Omeprazole and SCH-28080 inhibits Na+-independent pHi recovery. Experiments were performed in the absence of extracellular HCO3/CO2, in addition Na+ was removed as indicated by the bars. Ducts were stimulated with secretin (1 nm), as in all other experiments. A, example of a pHi measurement in a duct challenged with an ammonium pulse, where Na+ was removed during the first 5 min of recovery. After about 10 min, the same maneuver was repeated in the presence of omeprazole (10 μm) in the same duct. Summary data for these experiments are shown in the bottom bar graph. B, similar experiments were performed on with SCH-28080 and original pHi response, and summary data are shown.

FIGURE 6.

FIGURE 6.

Effect of removal of extracellular K+ and ouabain. Experiments were performed in the absence of extracellular HCO3/CO2 and Na+ (bars) on ducts stimulated with secretin (1 nm). A, example of pHi measurement in a duct subjected to an ammonium pulse and 0 Na+ during the first 5 min of recovery. Subsequently, the same maneuver was done and also K+ was removed. After the cations were restored to the buffer, the normal pHi response to the ammonium pulse was obtained. The bottom figures show the summary of the data for this protocol. B, comparison of pHi recovery from ammonium induced acidosis during control conditions without Na+ (0 Na+), and when ouabain (3 mm) was added to the bathing solution. Addition of ouabain completely abolished or even reversed the pHi recovery, The top graph shows the original recording, and the bottom is the summary of data. Experiments were performed in the absence of extracellular HCO3, and ducts were stimulated with secretin.
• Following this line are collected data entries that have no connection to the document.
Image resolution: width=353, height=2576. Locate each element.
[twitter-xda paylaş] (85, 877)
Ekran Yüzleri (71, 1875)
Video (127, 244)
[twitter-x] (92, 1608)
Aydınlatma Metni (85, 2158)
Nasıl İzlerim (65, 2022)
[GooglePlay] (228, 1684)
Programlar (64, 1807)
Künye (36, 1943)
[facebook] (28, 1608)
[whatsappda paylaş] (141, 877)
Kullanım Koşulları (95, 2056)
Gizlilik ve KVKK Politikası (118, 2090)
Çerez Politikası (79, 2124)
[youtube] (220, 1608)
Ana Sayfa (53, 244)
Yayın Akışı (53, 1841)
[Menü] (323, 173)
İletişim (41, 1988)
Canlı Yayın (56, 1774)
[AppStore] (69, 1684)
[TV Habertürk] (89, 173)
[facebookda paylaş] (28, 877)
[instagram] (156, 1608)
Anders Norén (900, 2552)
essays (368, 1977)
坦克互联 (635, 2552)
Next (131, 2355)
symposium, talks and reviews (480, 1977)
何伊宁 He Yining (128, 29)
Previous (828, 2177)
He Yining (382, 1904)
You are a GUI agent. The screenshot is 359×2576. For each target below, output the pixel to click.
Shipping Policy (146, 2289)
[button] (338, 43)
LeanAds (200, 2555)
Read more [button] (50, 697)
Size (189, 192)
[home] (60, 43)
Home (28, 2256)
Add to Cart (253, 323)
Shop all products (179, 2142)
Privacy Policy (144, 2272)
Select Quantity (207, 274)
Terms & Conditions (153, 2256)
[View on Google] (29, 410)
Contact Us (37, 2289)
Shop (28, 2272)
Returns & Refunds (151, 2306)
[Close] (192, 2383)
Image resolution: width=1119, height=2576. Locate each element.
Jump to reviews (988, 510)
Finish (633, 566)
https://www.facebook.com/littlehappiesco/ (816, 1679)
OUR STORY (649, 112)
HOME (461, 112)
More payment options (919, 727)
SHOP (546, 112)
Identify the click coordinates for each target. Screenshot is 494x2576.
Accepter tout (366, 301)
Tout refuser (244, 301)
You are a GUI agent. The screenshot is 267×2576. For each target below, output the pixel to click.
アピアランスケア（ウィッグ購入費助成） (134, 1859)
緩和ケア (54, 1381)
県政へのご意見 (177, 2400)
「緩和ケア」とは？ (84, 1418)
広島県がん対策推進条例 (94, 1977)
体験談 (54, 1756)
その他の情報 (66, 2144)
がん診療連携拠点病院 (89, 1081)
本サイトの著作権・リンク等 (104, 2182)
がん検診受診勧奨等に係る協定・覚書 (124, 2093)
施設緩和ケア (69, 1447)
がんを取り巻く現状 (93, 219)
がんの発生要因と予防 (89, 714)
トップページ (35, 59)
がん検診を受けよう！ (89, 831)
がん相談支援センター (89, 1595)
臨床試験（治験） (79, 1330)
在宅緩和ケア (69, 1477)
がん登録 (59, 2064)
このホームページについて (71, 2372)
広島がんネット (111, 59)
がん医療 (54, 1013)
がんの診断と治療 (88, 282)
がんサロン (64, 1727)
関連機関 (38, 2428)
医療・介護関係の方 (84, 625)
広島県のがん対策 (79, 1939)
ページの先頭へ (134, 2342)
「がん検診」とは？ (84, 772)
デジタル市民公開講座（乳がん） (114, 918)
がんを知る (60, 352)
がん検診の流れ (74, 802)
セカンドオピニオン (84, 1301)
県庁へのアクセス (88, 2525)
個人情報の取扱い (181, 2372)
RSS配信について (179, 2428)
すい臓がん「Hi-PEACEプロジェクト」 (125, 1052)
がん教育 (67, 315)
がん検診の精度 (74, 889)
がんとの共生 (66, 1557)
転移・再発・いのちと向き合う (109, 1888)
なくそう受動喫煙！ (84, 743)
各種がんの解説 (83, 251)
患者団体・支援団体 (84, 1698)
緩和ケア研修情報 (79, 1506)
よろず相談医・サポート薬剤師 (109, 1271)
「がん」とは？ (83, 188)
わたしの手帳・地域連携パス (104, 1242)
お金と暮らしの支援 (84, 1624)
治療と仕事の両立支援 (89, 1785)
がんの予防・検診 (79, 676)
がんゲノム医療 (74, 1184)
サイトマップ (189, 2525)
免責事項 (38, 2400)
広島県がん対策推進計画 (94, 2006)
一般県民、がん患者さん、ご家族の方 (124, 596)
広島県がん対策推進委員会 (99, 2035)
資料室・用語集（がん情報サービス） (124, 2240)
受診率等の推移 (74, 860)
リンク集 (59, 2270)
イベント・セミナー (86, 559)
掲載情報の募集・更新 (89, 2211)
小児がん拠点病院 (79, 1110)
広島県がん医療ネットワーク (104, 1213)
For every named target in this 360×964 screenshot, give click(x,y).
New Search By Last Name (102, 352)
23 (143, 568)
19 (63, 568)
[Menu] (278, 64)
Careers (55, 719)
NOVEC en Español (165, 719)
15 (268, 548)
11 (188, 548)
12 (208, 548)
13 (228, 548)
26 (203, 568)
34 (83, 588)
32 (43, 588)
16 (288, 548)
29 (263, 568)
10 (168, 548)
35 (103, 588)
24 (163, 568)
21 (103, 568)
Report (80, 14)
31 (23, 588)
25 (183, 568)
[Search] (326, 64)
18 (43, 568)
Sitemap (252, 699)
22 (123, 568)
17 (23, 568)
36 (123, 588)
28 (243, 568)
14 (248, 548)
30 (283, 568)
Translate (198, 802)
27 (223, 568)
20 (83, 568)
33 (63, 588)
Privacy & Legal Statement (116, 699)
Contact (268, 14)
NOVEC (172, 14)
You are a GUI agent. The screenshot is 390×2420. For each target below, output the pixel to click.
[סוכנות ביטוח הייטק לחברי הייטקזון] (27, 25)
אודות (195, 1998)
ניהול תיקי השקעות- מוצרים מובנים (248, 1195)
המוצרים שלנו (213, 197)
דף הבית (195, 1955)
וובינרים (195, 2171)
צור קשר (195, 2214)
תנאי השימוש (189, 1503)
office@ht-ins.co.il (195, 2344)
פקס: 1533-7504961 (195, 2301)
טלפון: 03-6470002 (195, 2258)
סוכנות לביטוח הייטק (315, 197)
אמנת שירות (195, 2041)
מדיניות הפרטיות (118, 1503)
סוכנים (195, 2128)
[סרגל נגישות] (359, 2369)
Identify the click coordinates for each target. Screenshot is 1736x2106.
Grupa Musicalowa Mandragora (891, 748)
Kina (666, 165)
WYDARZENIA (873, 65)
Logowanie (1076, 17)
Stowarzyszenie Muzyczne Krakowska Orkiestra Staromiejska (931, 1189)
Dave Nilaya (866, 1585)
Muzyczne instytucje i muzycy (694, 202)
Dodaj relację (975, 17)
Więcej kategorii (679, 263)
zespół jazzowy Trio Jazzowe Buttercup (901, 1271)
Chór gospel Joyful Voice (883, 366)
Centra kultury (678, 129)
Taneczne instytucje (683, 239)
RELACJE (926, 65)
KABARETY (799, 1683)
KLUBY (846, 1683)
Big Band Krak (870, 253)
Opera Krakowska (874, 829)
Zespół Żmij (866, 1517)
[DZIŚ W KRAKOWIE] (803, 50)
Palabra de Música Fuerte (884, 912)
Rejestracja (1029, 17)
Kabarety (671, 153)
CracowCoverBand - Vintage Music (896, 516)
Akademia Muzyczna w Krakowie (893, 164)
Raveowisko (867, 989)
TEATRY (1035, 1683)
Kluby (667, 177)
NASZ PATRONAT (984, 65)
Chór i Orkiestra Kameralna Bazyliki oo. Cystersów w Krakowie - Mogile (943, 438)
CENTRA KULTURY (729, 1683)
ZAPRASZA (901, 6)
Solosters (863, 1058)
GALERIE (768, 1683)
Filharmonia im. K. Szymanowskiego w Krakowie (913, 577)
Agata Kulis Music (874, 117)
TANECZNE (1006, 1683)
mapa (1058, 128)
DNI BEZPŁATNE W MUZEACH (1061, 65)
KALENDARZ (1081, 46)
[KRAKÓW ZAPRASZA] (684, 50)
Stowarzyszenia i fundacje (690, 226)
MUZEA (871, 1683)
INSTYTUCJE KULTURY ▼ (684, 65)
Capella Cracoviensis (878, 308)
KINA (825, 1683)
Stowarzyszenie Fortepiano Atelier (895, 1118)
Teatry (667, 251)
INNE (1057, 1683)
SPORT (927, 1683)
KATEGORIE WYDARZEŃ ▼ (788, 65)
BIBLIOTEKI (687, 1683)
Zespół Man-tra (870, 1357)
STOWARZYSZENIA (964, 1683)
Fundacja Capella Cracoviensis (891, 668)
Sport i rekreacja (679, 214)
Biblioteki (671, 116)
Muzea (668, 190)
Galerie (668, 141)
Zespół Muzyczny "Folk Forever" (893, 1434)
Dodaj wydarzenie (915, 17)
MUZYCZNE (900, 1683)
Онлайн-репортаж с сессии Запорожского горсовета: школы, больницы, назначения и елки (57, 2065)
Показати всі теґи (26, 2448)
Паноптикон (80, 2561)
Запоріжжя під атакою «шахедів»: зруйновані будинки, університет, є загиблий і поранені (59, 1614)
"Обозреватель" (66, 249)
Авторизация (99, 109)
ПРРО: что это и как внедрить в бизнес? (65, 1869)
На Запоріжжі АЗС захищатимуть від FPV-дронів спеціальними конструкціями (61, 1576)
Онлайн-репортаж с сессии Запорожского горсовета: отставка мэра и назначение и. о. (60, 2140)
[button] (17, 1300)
Taken together, pHi experiments reveal that pancreatic ducts have very robust pHi regulation and a redundancy of H+/HCO3 transporters, including the gastric and non-gastric H+-K+ pumps. These transporters can contribute to pHi regulation and/or net transepithelial H+/HCO3 transport. By “experimentally removing” some of the transporters, it was possible for the first time to demonstrate functional gastric and non-gastric H+-K+ pumps in pancreatic ducts. Now the task was to see whether pancreatic duct epithelium expressed such H+-K+ pumps and whether they could contribute to secretion.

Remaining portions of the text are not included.